Com frequência, os operadores do Direito veem a surpresa das pessoas ao serem informadas dos efeitos jurídicos dessas situações. “É necessário avançarmos no esclarecimento das consequências jurídicas dos vínculos socioafetivos para que possamos fazer com que essas possibilidades cheguem ao maior número de pessoas”, atenta Calderón.

“Amo, logo existo”

O ordenamento jurídico brasileiro, segundo advogado, conta com certa riqueza e dinamicidade ao dialogar e procurar abarcar de maneira adequada e tempestiva as relações sociais. Permite, desta forma, o reconhecimento de um feixe de realidades, trazendo as respostas demandadas pela infinidade de configurações familiares na sociedade contemporânea.

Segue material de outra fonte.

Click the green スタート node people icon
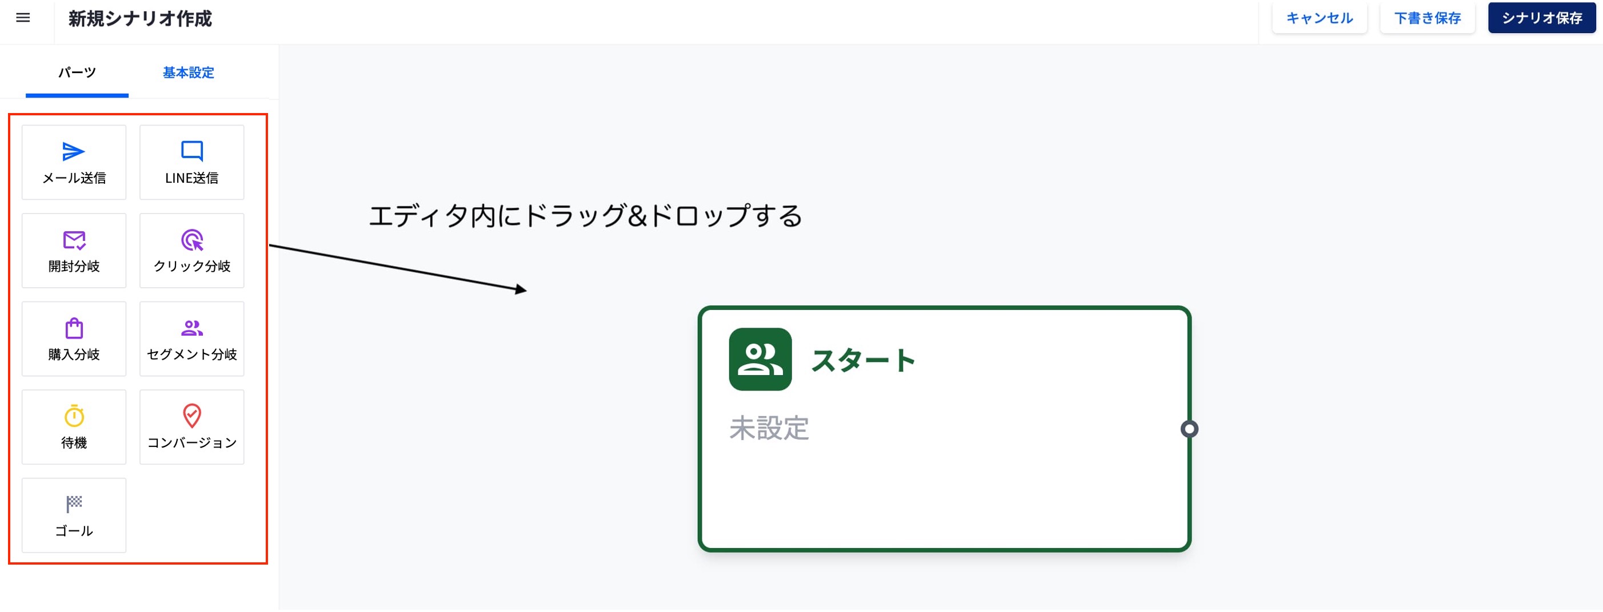The height and width of the screenshot is (612, 1603). (x=760, y=360)
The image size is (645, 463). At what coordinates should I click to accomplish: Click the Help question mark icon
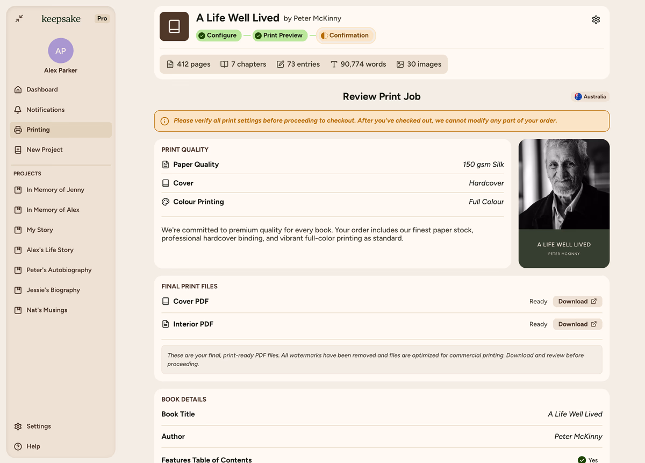click(x=18, y=446)
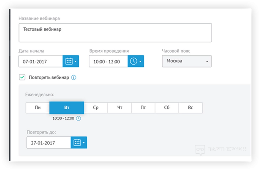This screenshot has height=170, width=260.
Task: Deselect the highlighted Вт weekday
Action: (67, 108)
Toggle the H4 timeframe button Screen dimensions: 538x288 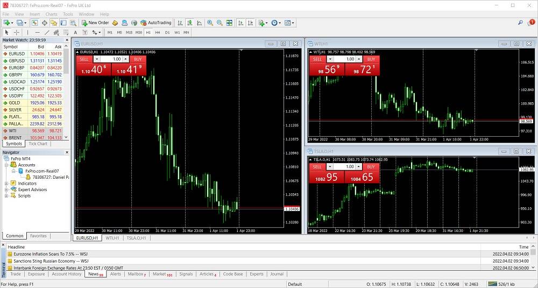pyautogui.click(x=158, y=32)
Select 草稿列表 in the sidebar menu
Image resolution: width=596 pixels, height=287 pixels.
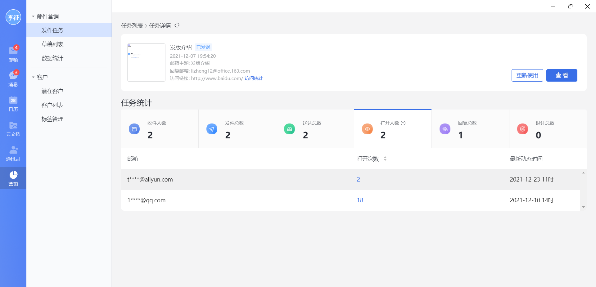[52, 44]
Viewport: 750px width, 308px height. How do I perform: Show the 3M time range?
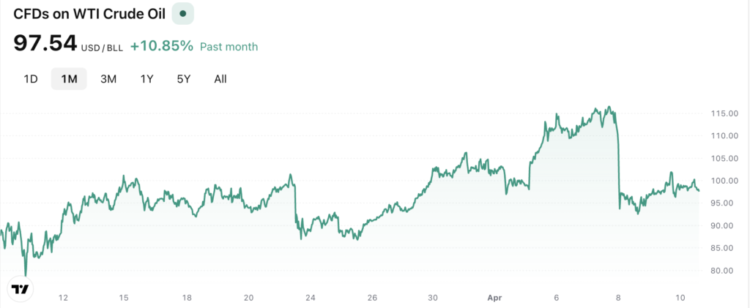[108, 79]

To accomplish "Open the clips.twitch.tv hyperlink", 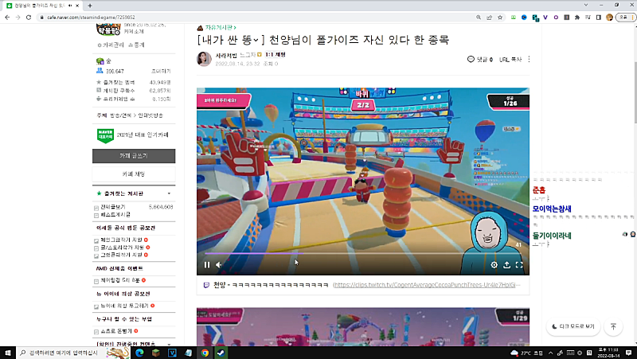I will click(426, 283).
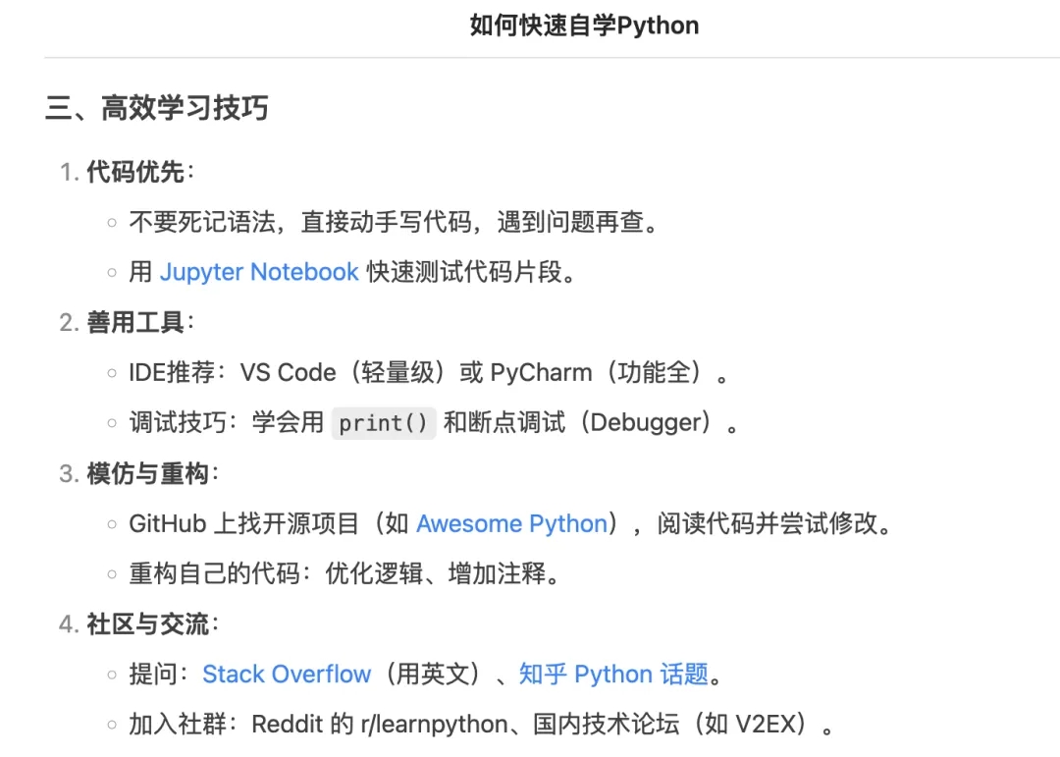1060x757 pixels.
Task: Open the Awesome Python link
Action: [511, 523]
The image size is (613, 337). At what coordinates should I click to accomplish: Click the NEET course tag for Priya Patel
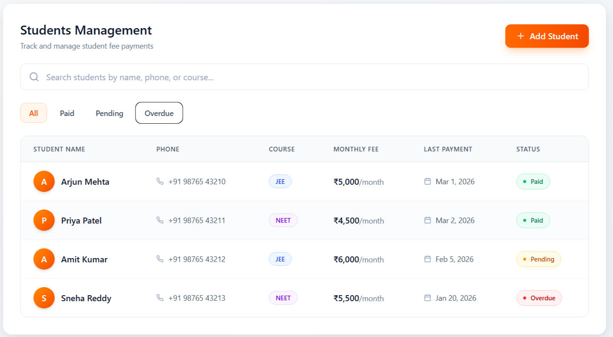(x=283, y=221)
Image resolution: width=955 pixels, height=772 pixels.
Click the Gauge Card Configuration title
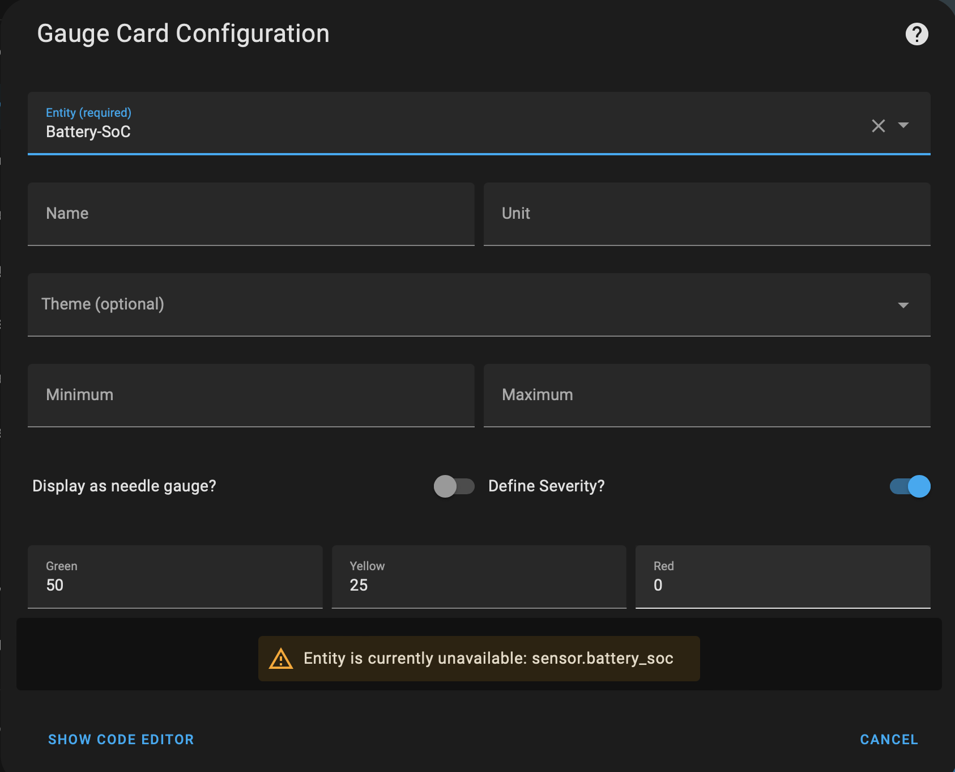coord(183,34)
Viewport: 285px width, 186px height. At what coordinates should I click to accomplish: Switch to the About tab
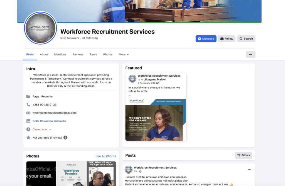click(44, 54)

“A parentalidade no Direito de Família é um conceito plural, que abriga vínculos biológicos, registrais, socioafetivos, adotivos, por reprodução assistida, entre vários outros, com o princípio da igualdade entre eles assegurado. Essa pluralidade de elos familiares demonstra a riqueza do nosso Direito de Família, sua coloração e vivacidade ao traduzir a realidade brasileira”, aponta Calderón.

A temática está em constante avanço, segundo ele. Provimentos recentes facilitaram que tais situações sejam reconhecidas extrajudicialmente, em cartório de registro civil, de maneira célere e pouco onerosa. Ser pai pode abrigar diversos conceitos e configurações, e, na opinião do advogado, o ordenamento jurídico brasileiro traz um esforço contínuo em proteger essa pluralidade.

“Toda a discussão se dá sob o paradigma da afetividade. Como afirmou o professor italiano Stefano Rodotà (1933-2017), o cogito moderno não é mais ‘Penso, logo existo’; seria chegado o momento, neste início de século XXI, de falarmos ‘Amo, logo existo’”, conclui Calderón.